Uma pulga, o cão que a aloja e o dono desse cão dificilmente poderiam ser colocados num mesmo grupo a não ser que os analisemos ao nível das células. As células destes organismos, e de quase todos os organismos vivos que conhecemos, são eucariotas, por oposição às células procariotas das bactérias. Mas estes dois tipos de células são tão diferentes que é difícil acreditar que as células eucariotas evoluíram das procariotas. Contudo, uma descoberta das profundezas do oceano veio abanar todas as convicções.

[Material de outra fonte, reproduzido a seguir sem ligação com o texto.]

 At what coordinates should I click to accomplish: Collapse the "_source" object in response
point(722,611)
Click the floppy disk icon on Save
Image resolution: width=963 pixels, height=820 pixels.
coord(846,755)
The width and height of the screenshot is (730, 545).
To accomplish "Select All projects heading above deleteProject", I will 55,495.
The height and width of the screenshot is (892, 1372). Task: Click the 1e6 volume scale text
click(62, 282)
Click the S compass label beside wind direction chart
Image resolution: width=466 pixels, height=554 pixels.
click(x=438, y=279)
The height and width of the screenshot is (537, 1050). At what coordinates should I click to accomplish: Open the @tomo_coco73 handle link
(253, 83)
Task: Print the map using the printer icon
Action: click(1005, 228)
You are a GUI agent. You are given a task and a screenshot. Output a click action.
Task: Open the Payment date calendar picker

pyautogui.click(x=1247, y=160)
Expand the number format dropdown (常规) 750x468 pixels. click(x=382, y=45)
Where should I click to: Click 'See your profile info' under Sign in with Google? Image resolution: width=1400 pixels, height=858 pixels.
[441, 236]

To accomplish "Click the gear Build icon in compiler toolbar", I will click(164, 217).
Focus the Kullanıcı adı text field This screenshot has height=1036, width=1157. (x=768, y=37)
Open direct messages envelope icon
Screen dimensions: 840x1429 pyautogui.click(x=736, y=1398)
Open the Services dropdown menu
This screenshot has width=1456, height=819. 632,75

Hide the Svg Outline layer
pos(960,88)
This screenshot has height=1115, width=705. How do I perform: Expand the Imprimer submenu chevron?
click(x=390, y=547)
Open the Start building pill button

Para separarmos estes dois tipos de células temos de as olhar por dentro. As procariotas não têm um verdadeiro núcleo (káryon), mas as eucariotas sim – além de serem células muito mais complexas. Os organismos com células procariotas são obrigatoriamente unicelulares, como as bactérias. Mas o grupo Archaea, que em tempos se pensou pertencer ao grupo das bactérias, também é procariota. Estes organismos são conhecidos por viverem em ambientes extremos – temperaturas muito altas, salinidade elevada ou concentrações de enxofre insuportáveis por outros organismos.

Os estudos mais recentes têm mostrado que as células eucariotas podem ter evoluído do grupo Archaea, mas até agora ainda não tinha sido possível identificar um organismo que fizesse a ligação destes dois grupos de células. Remexendo os sedimentos oceânicos, a mais de três mil metros de profundidade, a equipa de Thijs Ettema, investigador na Universidade de Uppsala, na Suécia, descobriu uma Archaea nova. A Lokiarchaeota, como lhe chamaram os investigadores, ou “Loki” para os amigos, pode ser um dos elos perdidos que os investigadores procuravam. A descrição da nova espécie, encontrada junto às fontes hidrotermais oceânicas entre Noruega e Gronelândia, foi publicada esta quarta-feira na revista Nature.

É que este organismo continua a ter uma célula procariota, mas produz proteínas típicas das células eucariotas, tal como as proteínas do citoesqueleto – um conjunto de fibras que controla o movimento das células, mas que só existe nas eucariotas. Células procariotas com este tipo de parafernália podem ter criado as condições ideias para o aparecimento de células mais complexas que deram origem às células eucariotas.

Durante a evolução, as células eucariotas também podem ter incorporado células procariotas no interior. É este fenómeno que parece justificar a existência de mitocôndrias com material genético próprio ou de cloroplastos capazes de realizar fotossíntese no interior das células eucariotas.